There certainly are many factors accounting for the prevalence of pain in our modern lives. Often the source of the pain is a combination of things, ranging from a history of trauma (such as from a car accident or a bad fall) to more mundane reasons like a sedentary lifestyle, bad form when lifting, or awkward posture while using the computer, while reading, while driving, etc.

East Asian Medicine looks at the back a bit differently from Western Medicine. While our Doctors, Chiropractors and Massage Therapists typically may identify the source of a back problem in the musculoskeletal framework: a pulled muscle or a partially ruptured disk, East Asian Medicine often sees a combination of injury (stagnation) and a constitutional susceptibility to injury (underlying deficiency).

Stagnation, like it sounds, is a lack of circulation. But not just of blood; East Asian Medicine focuses on both blood circulation and the circulation of energy (qi). In fact, sharp, stabbing pain is usually seen as a blood circulation issue rather than qi. “Where there is stagnation, there is pain. Where there is no stagnation, there is no pain.” This a central tenet directing the treatment of pain conditions. If you move the qi and the blood to increase circulation, pain will decrease and the healing process can get underway.

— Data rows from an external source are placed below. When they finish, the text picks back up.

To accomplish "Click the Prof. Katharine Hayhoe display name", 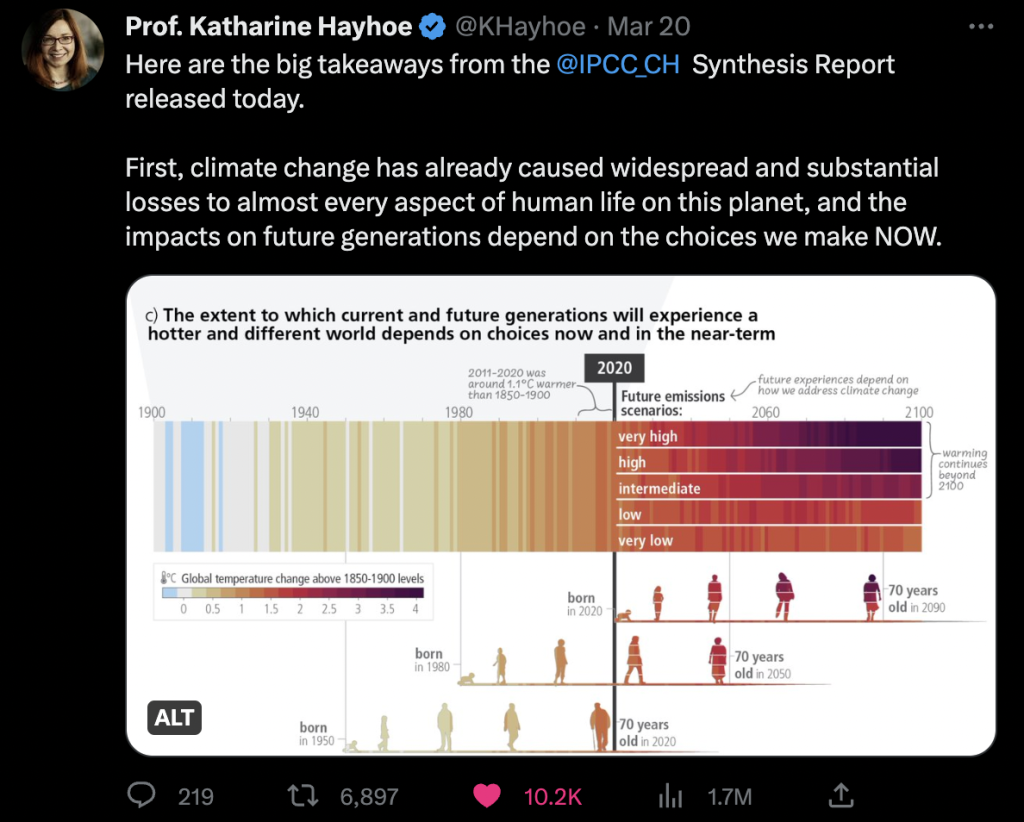I will pos(268,27).
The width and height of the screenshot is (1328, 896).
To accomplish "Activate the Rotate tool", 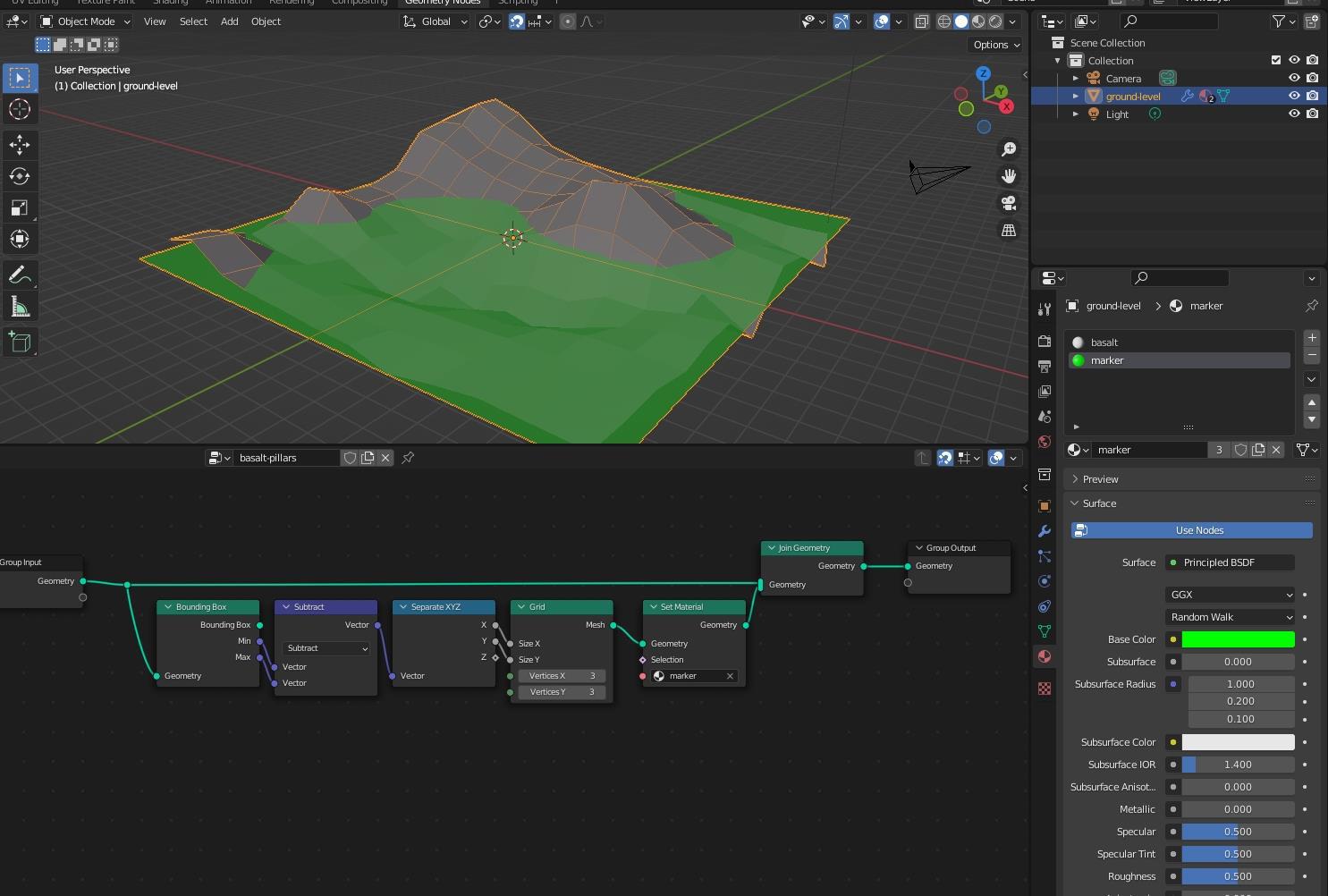I will pyautogui.click(x=20, y=176).
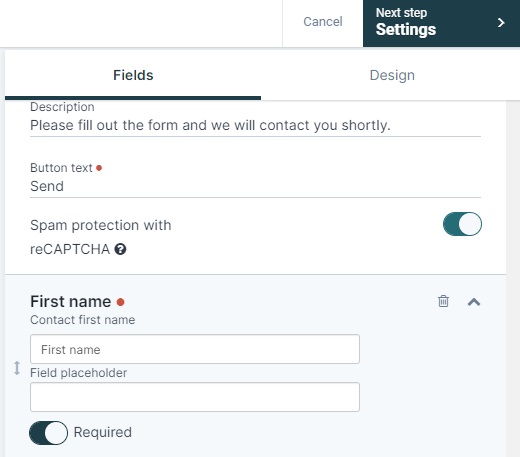Cancel the form editing

tap(323, 22)
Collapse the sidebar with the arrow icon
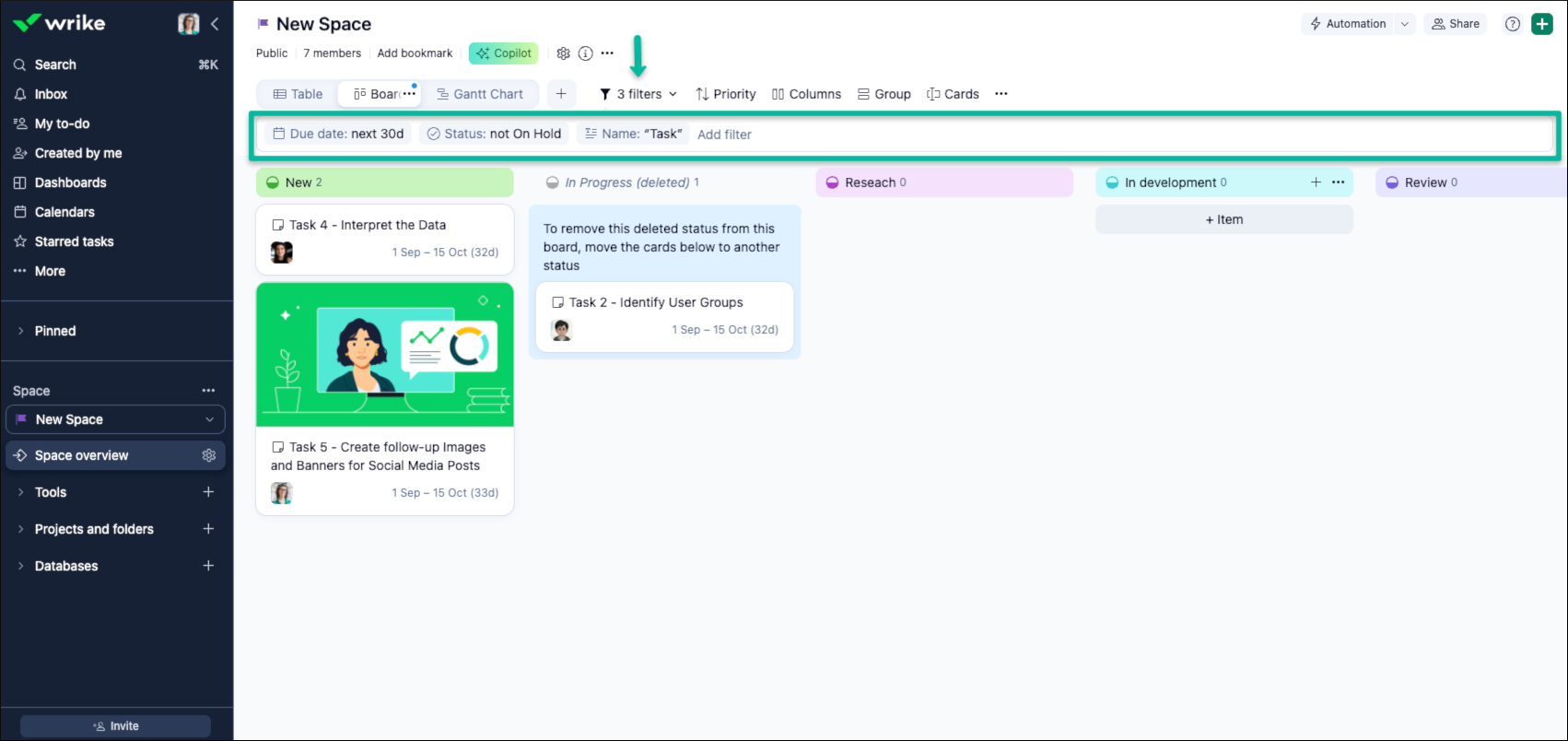The image size is (1568, 741). [x=215, y=24]
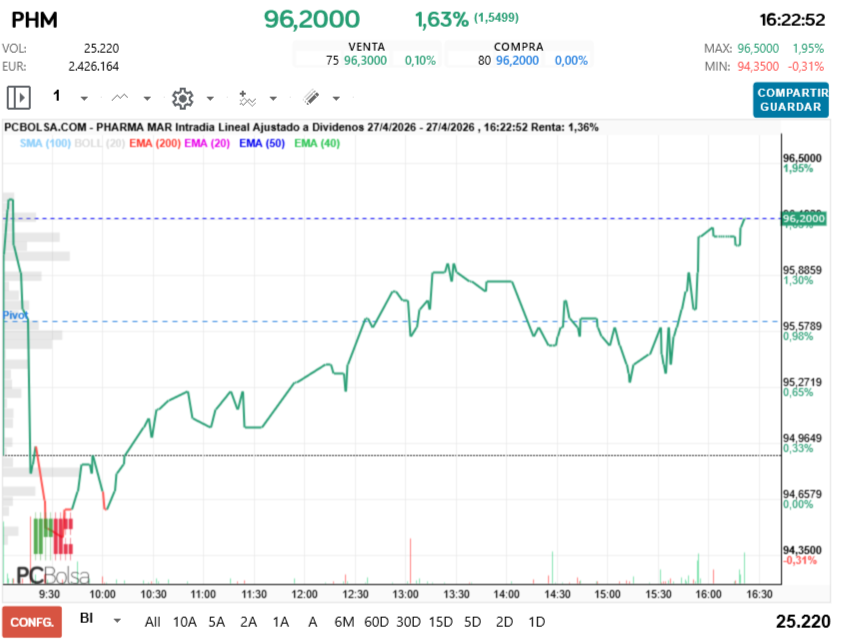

But for most patients it's not just stagnation, there's a deficiency as well. This can be difficult to understand, but the simplest way to describe deficiency is as underlying constitutional factors. This can be anything from a genetic predisposition to bone or tendon problems - to poor diet - to inadequate rest and treatment for a prior injury. Whatever the cause of an initial injury and stagnation, if improperly taken care of, eventually leads to deficiency. As this continues the patient is more predisposed to re-injury.

So how can Chinese Herbs and Acupuncture help you and your back pain? They work wonderfully in concert to address the problem. Acupuncture is great at moving qi and blood to help the initial pain caused by stagnation. Chinese Herbs can help supplement and strengthen your body to attack the underlying deficiency. The two of these together make an approach with lasting effects, and which complements the Western musculoskeletal approach well.